Wann raten Sie dazu, professionelle Unterstützung zu suchen – also wann wird aus einer seelischen Winterflaute eine Depression, die mehr braucht als gute Gespräche und Gebet?
Ich würde zuerst empfehlen, pragmatisch auszuprobieren, ob bei einer “Winterflaute” Linderung geschaffen werden kann:
a) Eine Tageslichtlampe (10.000 Lux) für eine Lichttherapie zu Hause besorgen und täglich 30 Minuten lang 14 Tage ausprobieren, ob dies Erleichterung verschafft.
b) Täglich spazieren gehen. Ein Spaziergang von 30 bis 60 Minuten hilft dem Gehirn dabei, mehr Serotonin zu bilden, Energie aufzubauen, Stress abzubauen.
c) Mindestens dreimal pro Woche 30 Minuten, besser täglich körperliche Bewegung anstreben (Fahrrad fahren, schwimmen, Pilates, etc.). Sport aktiviert Endorphine, Serotonin und Dopamin; hebt die Stimmung, reduziert Stress, verbessert den Schlaf.
d) Auf eine gesunde Ernährung und Vitamin-D-Versorgung achten.

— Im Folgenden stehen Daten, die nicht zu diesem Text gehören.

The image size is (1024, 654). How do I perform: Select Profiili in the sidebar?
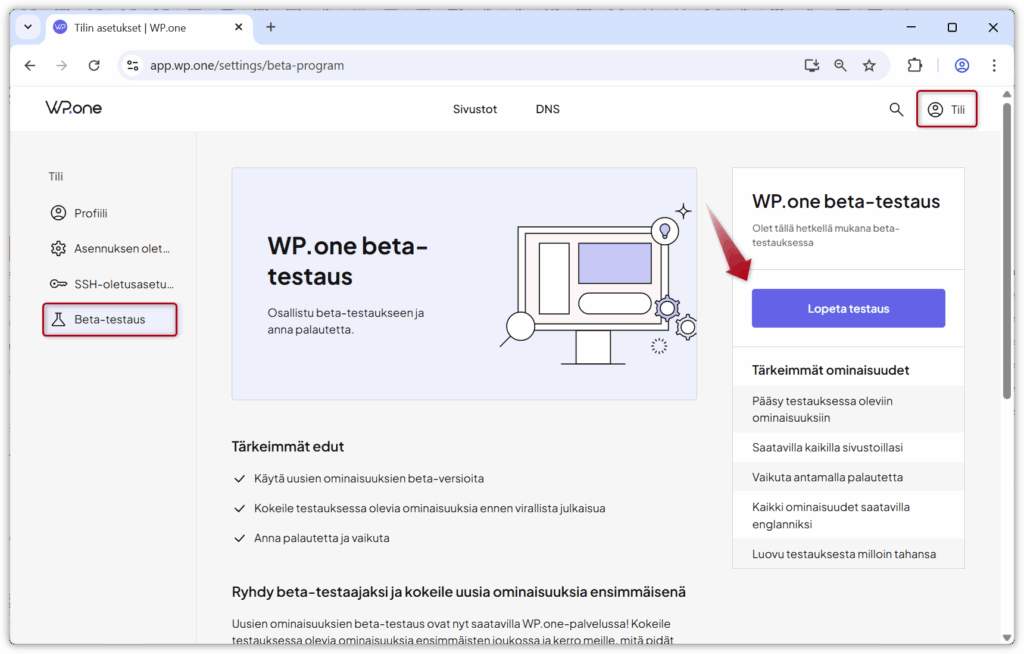90,213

e) Eine gesunde Struktur haben. Regelmäßige Abläufe helfen dem Nervensystem, sich zu stabilisieren. Feste Schlafzeiten (7 bis 8 Stunden als Erwachsener), regelmäßige Mahlzeiten, geplante Aktivitätszeiten. Die Routine schafft innere Sicherheit, besonders in dunklen Zeiten.

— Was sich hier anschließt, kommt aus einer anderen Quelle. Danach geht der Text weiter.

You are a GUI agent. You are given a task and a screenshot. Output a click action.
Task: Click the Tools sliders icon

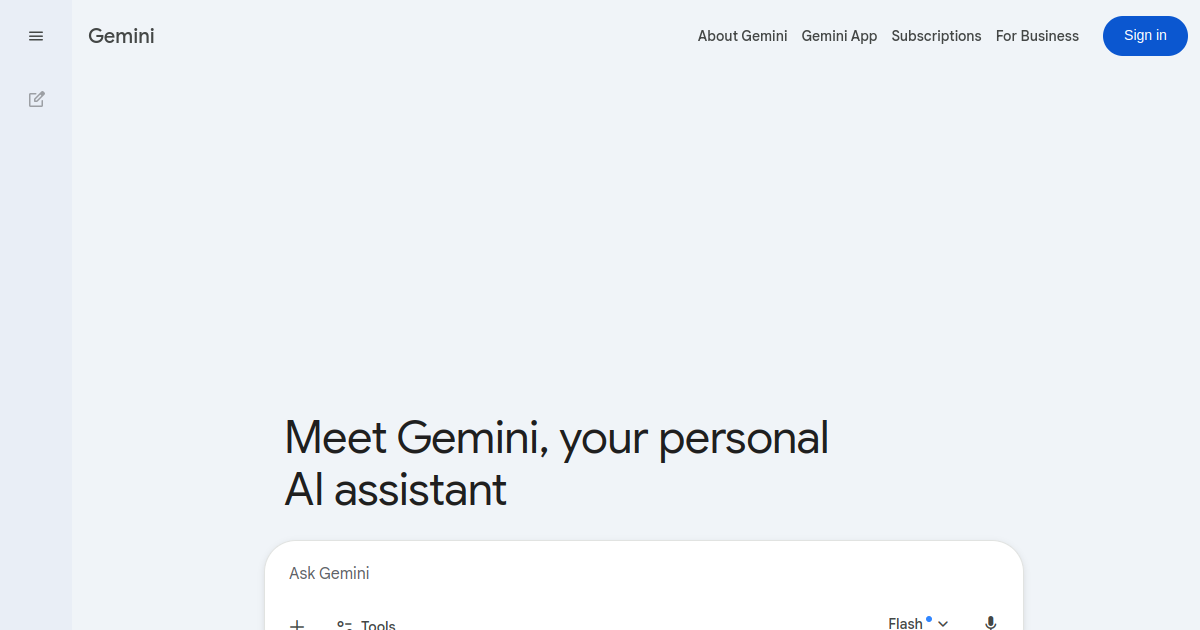click(x=345, y=625)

f) Soziale Begegnungen aktiv planen und aktivieren; Treffen und Telefonate verabreden. Auch sich um andere zu kümmern schenkt dem eigentlich Schenkenden so viel Freude zurück.
Wenn trotzdem über einen Zeitraum von zwei Wochen fast täglich gedrückte Stimmung und Interessenlosigkeit vorherrschen und man nicht normal seinen Alltag wie Arbeit und soziale Aktivitäten folgen kann, würde ich raten, professionelle Hilfe zu suchen. Bei depressiven Patienten ist das Risiko eines Suizids im Vergleich zur Allgemeinbevölkerung etwa 30-fach erhöht. Daher ist es sehr wichtig, dass sich betroffene Menschen Hilfe suchen; eine Psychotherapie und bei schwerer Depressionen auch die Kombination mit Medikamenten (Pharmakotherapie).

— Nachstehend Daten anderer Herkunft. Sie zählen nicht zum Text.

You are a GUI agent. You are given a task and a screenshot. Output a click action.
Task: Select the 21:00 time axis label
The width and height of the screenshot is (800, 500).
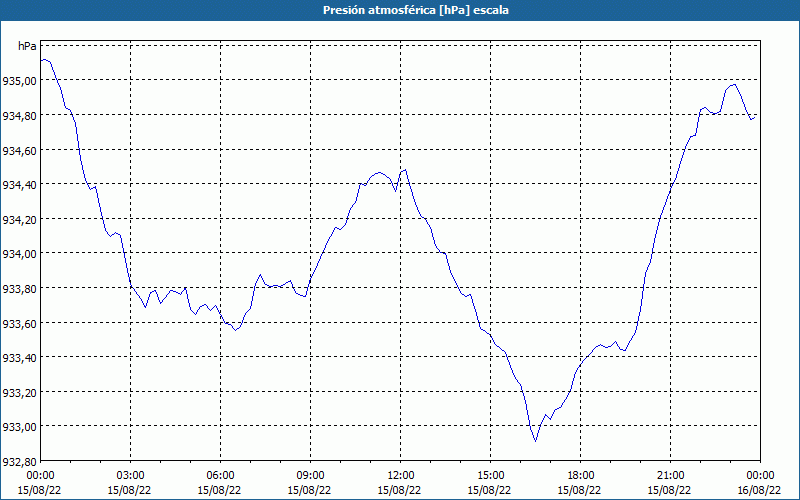671,475
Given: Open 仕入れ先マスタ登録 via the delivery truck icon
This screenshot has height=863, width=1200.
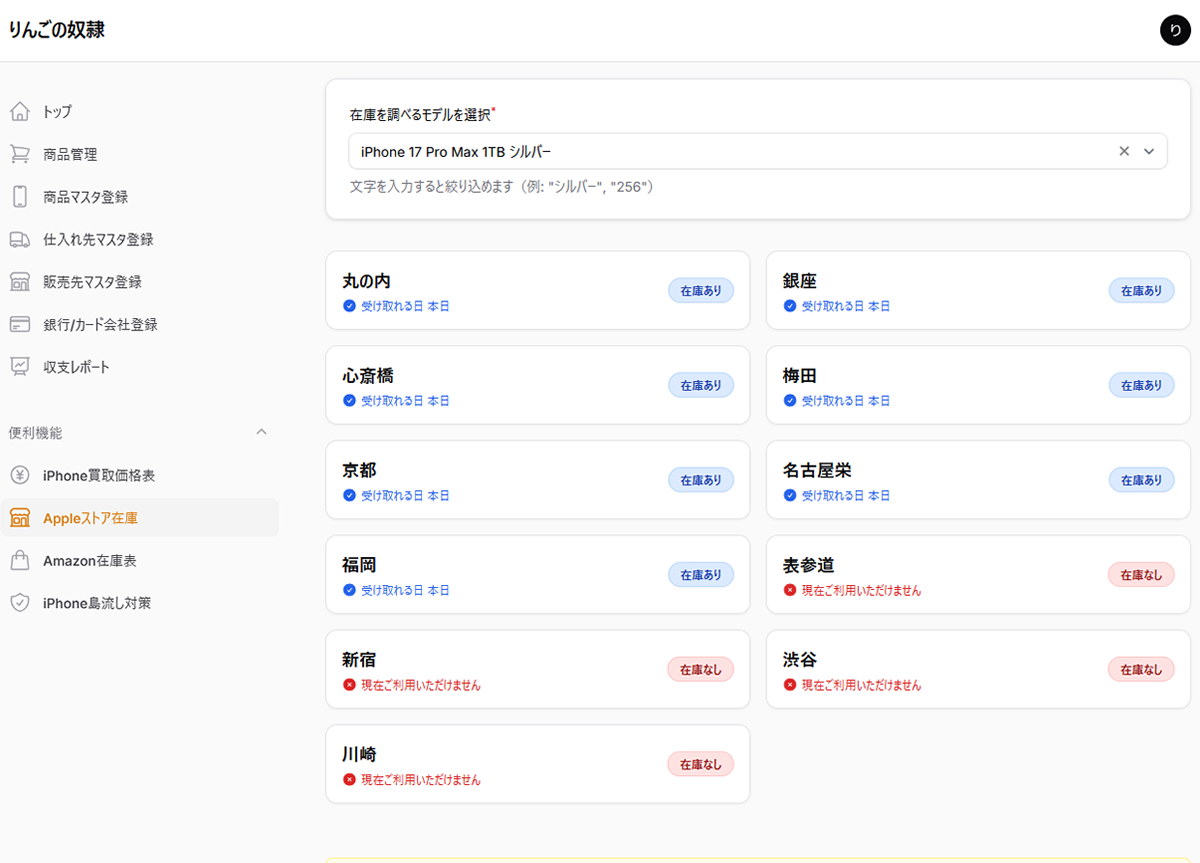Looking at the screenshot, I should (19, 239).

Wenn Sie auf Ihre Arbeit und Ihren Glauben schauen – was wünschen Sie sich, dass Christen im Umgang mit seelischen Tiefs stärker verstehen oder verändern? Gibt es eine Botschaft, die Sie Menschen mitgeben möchten, die gerade in dieser dunklen Jahreszeit innerlich mit sich kämpfen?
Seelische Tiefs, z. B. eine “Winterdepression”, sind keine persönliche Schwäche oder gar Strafe. Sie können eine biologische Reaktion auf Lichtmangel sein oder andere körperliche Ursachen haben, dies kann man auch beim Hausarzt abklären lassen und rasche Lösungen finden.
Ich rate, erst die oben erwähnten Vorschläge zwei Wochen lang auszuprobieren und umzusetzen. Wenn keine oder kaum Erleichterung eintritt: Bitte nicht lange zögern, zu handeln; denn umso früher man handelt, desto schneller findet man heraus, was einem hilft oder man tatsächlich Unterstützung durch einen Psychotherapeuten oder Arzt braucht.
Für gläubige Menschen ist dann meist die Kombination von professioneller therapeutischer Unterstützung und Glauben an Jesus Christus eine wirksame Strategie zur Bewältigung von Depressionen. Der Glaube kann als Anker helfen, mit neuer Hoffnung die Herausforderungen anzugehen. Fachleute wie Psychotherapeuten können wertvolle Strategien beibringen, um mit den psychologischen Aspekten von Depressionen umzugehen. Viele Menschen auch aus meiner Praxis berichten von positiven Erfahrungen bei dieser Kombination, sie fühlen sich sowohl emotional unterstützt als auch geistlich gestärkt.
Hinweis: Interviews wie dieses spiegeln die Ansichten der jeweiligen Gesprächspartner wider, nicht notwendigerweise jene der Redaktion von CNA Deutsch.